BRANDI TWILLEY | WHERE THE FIRE STARTED
Brandi Twilley’s new paintings are currently hanging at Sargent’s Daughters in a show called Where the Fire Started. Layered with meaning, Twilley takes us back to the dilapidated house that was her childhood home in Oklahoma. Unlike Tom Burr’s show in the Pirelli Building, where a derelict building takes on a sort of hard-edged, sterile, and modernist charm (construction crews swept away all the dead birds long before visitors were allowed inside) Twilley emphasizes that very thing: the gritty, greasy reality of impoverished living. There are signs here of true, biological decay, even putrefaction. The story behind the painting Cat in the Roof is especially telling, both of Twilley’s content and her childhood. Consider how Sargent’s press release frames the work:
“In the bedroom paintings we are immersed in the atmosphere of the house’s decay in the year preceding the fire. The roof is dilapidated and rain soaks the room. A blue plastic tarp, which Twilley slept under during heavy storms, is crumpled on the bed. In “Cat in the Roof,” blood drips down the wall, catching on the warped curves of the paneling above the fireplace. A stray cat and her kittens had been living in the roof above the fireplace and had died, causing maggots to rain down into the fire. In “Plane Crash Survivors” we see, tacked up on the wall, one of Twilley’s first paintings, inspired by a dream of survivors of a plane crash helping each other to reassemble severed body parts. Twilley drew herself standing in front of her bedroom mirror to make studies for the figures and used National Geographics as a reference for the landscape. Picasso’s Blue Period painting ‘La Vie’ was her color reference.”

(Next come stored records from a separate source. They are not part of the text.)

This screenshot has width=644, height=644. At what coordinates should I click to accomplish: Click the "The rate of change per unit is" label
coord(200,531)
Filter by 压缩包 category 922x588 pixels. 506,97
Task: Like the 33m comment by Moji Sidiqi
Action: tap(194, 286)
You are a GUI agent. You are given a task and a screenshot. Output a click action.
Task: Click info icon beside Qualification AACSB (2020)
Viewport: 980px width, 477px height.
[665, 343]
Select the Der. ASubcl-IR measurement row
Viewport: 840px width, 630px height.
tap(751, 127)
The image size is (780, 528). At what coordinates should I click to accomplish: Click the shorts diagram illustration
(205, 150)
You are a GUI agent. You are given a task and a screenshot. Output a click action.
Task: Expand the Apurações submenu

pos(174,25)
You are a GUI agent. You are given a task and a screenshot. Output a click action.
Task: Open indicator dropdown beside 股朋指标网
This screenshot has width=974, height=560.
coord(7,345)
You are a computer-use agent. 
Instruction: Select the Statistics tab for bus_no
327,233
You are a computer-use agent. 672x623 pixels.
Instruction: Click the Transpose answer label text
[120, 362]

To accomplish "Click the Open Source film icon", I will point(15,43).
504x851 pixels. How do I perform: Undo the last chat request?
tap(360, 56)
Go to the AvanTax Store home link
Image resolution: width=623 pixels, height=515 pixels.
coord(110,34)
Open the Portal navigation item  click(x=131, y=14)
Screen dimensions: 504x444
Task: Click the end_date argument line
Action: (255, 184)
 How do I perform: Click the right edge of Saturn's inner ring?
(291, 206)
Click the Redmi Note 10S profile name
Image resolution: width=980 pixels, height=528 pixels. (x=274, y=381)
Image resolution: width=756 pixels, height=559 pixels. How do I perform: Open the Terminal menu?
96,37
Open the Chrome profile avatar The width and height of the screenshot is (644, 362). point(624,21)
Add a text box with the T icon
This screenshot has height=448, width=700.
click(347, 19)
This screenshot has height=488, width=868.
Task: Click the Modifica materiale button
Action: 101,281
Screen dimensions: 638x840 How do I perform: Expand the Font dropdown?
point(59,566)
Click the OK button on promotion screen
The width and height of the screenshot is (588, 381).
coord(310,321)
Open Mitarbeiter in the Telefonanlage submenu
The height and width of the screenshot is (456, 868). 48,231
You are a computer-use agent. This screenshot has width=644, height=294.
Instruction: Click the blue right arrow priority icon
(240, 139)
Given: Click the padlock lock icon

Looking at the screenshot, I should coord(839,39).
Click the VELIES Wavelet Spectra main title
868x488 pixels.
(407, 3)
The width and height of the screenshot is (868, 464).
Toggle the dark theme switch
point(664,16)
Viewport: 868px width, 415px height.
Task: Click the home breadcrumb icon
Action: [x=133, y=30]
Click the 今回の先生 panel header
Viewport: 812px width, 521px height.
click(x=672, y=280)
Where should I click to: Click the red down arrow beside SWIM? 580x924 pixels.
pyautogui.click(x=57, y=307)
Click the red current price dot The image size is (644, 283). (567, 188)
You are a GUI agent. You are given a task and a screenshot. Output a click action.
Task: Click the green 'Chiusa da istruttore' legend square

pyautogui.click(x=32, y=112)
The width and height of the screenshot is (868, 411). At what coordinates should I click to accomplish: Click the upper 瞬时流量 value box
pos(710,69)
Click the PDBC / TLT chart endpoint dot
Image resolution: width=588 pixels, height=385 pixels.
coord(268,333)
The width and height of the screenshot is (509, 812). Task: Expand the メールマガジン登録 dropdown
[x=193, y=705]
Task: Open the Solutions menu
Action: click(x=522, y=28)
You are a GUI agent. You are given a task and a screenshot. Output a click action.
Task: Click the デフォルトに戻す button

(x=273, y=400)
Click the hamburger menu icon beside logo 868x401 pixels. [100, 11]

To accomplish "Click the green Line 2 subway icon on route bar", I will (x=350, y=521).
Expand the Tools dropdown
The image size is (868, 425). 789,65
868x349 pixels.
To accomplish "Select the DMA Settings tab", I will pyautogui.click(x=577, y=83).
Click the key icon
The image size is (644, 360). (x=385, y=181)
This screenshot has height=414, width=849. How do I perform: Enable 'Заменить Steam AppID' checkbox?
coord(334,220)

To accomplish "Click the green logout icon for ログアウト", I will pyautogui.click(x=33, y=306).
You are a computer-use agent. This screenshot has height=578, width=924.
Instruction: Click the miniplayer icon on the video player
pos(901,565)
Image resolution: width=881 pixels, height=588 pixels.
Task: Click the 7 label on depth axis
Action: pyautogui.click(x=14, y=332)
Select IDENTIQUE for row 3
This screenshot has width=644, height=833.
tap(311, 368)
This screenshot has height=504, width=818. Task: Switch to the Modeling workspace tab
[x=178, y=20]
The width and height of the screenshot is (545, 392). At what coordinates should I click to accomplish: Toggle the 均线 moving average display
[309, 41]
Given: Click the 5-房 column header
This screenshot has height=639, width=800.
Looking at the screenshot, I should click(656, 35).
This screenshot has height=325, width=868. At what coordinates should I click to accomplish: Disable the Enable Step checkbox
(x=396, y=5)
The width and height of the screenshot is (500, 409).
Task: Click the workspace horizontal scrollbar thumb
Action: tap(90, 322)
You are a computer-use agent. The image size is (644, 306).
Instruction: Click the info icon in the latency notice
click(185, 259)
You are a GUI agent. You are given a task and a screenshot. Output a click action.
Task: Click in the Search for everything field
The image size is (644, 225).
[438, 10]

These are the two most interesting thing about the show, in my mind. First, the power and courage that Twilley has mustered to access such a trauma has paid great dividends. The works have a kind of visceral aliveness—it’s as if they pique all the senses, from the scent of rotting felines and incinerated maggots, to the choke of soot, to the chill of a cold, wet night.
Second, Twilley’s art books are marvelous, and speak to the title’s double-edged meaning. This was also where the metaphorical fire started for Twilley’s painterly practice. That she would cathect so strongly to an art history book about Picasso, and another about Titian, is fascinating. We also see the remnants of those old-masters-cum-old-friends in her style. Twilley can powerfully build up and blend her oil paints like that great Italian, and her works have a quality of light and color that seem to betoken the larger Venetian tradition out of which Titian emerged. The same could be said of Picasso, especially his pre-cubist works, where melancholic bodies fill hazy, pastel-hued interiors.